→ Article
● ● ● ●
An explanation of the Early Years Foundation Stage framework, how bilingual nurseries deliver it, and what it means for Ofsted inspections and your child's development.

26 May 2026·6 min read
Please note: This guide is provided for general information only. Fees, admissions criteria, funded hours rules, and nursery details change frequently. Always verify information directly with individual nurseries and check government sources for current funding entitlements. Bilingual Finder does not guarantee the accuracy of third-party information.

The Early Years Foundation Stage (EYFS) is the statutory framework that governs education and care for children from birth to five in England. Every nursery, childminder, and Reception class in a state-registered setting must follow it. This guide explains what the EYFS involves, how bilingual nurseries work within it, and what Ofsted inspections mean in practice.


What is the EYFS?

The EYFS sets out the standards that all early years providers in England must meet for the learning, development, and care of children from birth to five. It was introduced in 2008 and most recently updated in 2021.

It covers two broad areas:

Safeguarding and welfare requirements — the non-negotiable standards around health, safety, staff qualifications, staff-to-child ratios, and child protection that all providers must meet.
● ● ● ●
→ Dataset excerpts

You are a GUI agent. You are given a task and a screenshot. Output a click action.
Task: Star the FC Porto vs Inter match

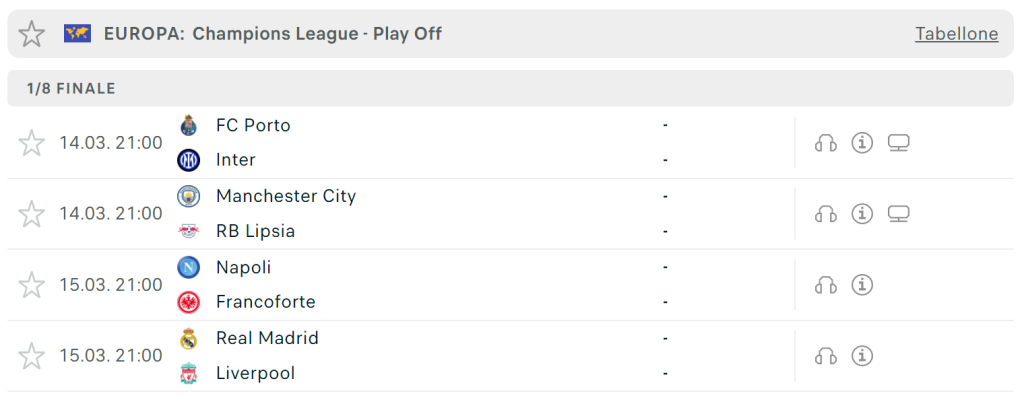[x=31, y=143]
● ● ● ●
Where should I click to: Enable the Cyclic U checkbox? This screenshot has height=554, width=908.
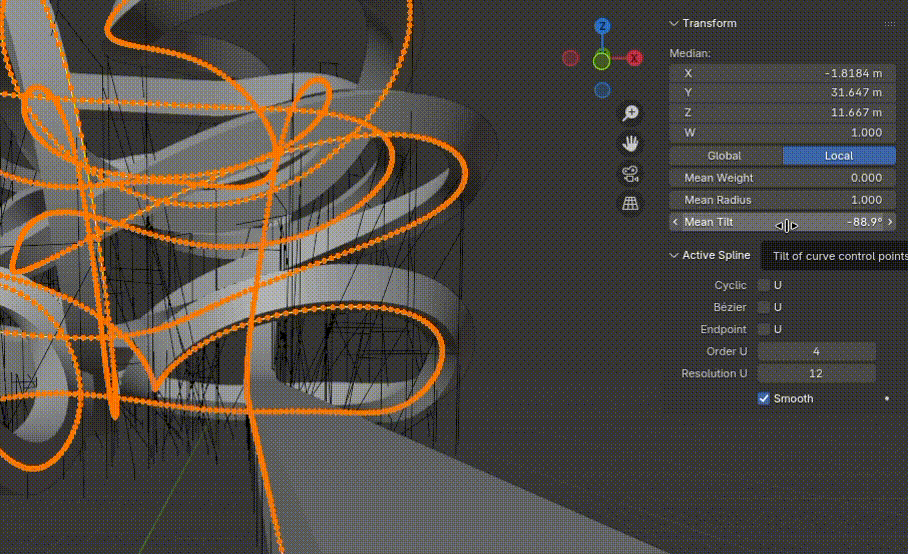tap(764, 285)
● ● ● ●
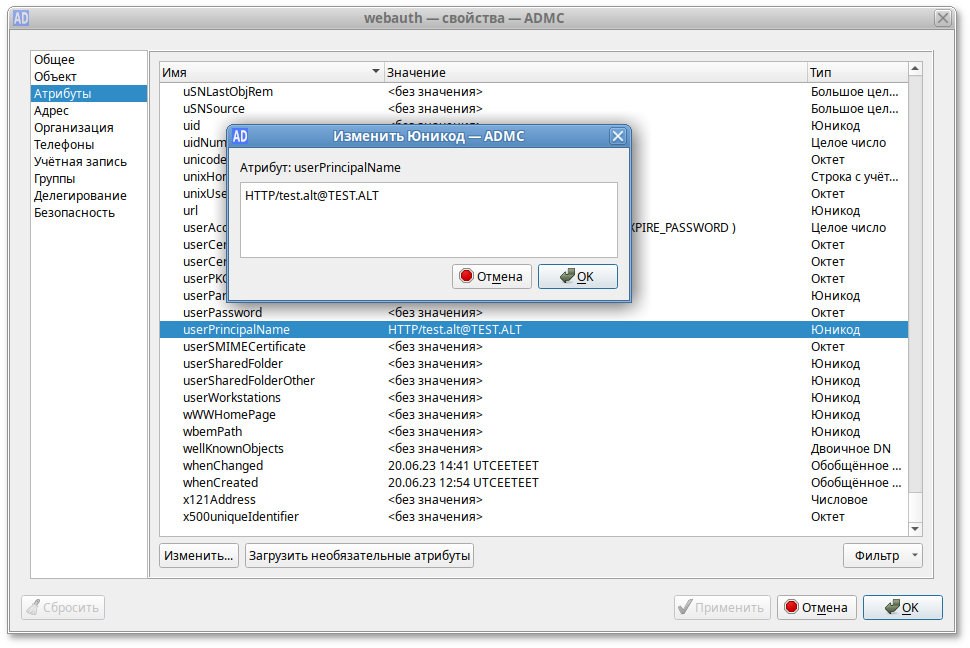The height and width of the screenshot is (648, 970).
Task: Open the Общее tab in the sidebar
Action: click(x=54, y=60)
● ● ● ●
→ Exercise set
A) Translate this sentence from the EYFS guide into French: "The Early Years Foundation Stage (EYFS) is the statutory framework that governs education and care for children from birth to five in England."
B) According to the EYFS guide, in what year was the EYFS introduced?
The data has nothing to do with what comes next.

→ Exercise solutions
A) L'Early Years Foundation Stage (EYFS) est le cadre légal qui régit l'éducation et la prise en charge des enfants de la naissance à cinq ans en Angleterre.

B) 2008